:: Assignment ::
Repeat the data that follows verbatim. Images are not part of the copy.

++++++

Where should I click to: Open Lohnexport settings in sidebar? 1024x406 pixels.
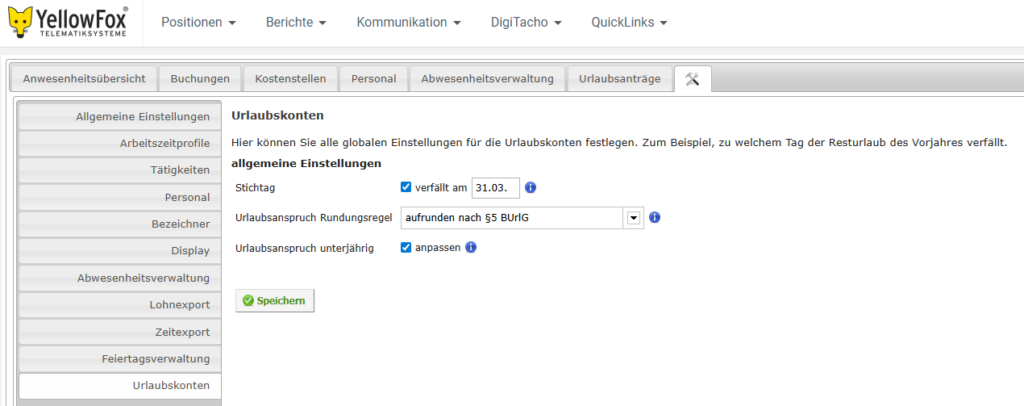pos(119,305)
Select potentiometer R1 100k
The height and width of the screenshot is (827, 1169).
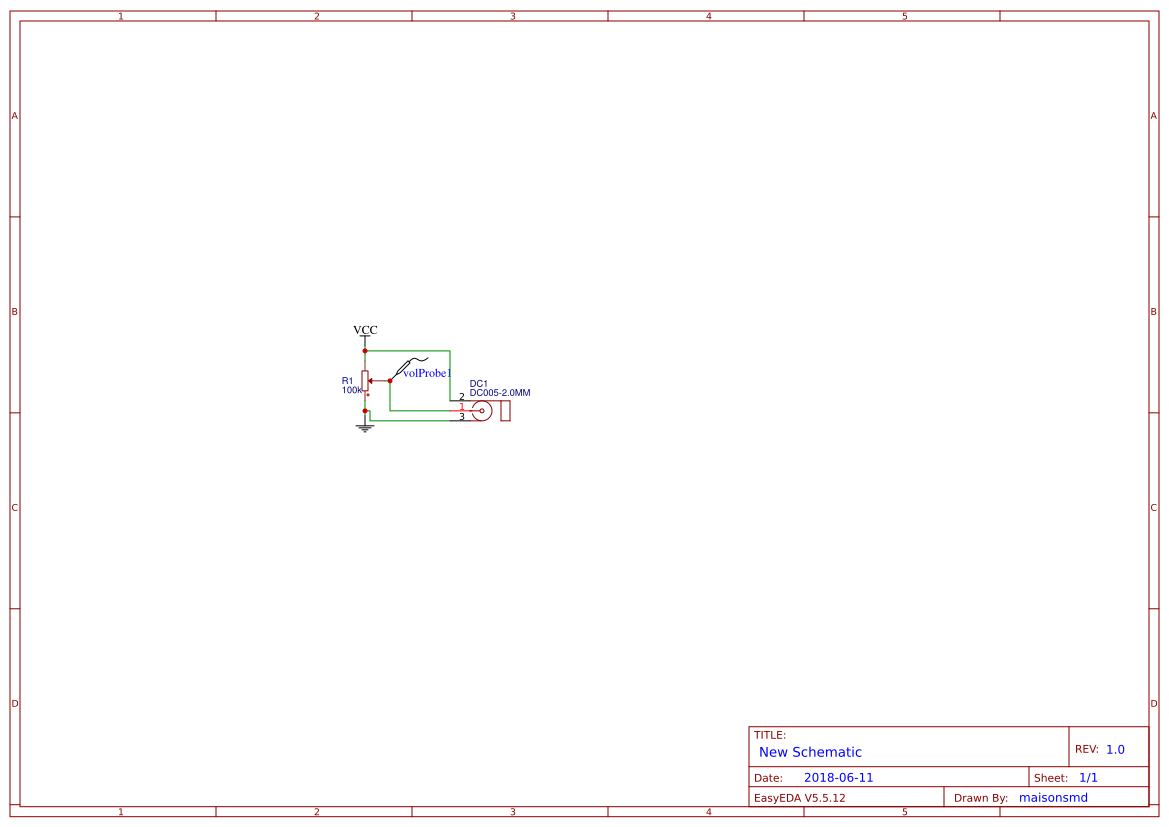365,380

++++++

:: Final answer ::
Where should I click to: Open Lohnexport settings in sidebar? 1024x406 pixels.
pos(119,305)
Select potentiometer R1 100k
The height and width of the screenshot is (827, 1169).
365,380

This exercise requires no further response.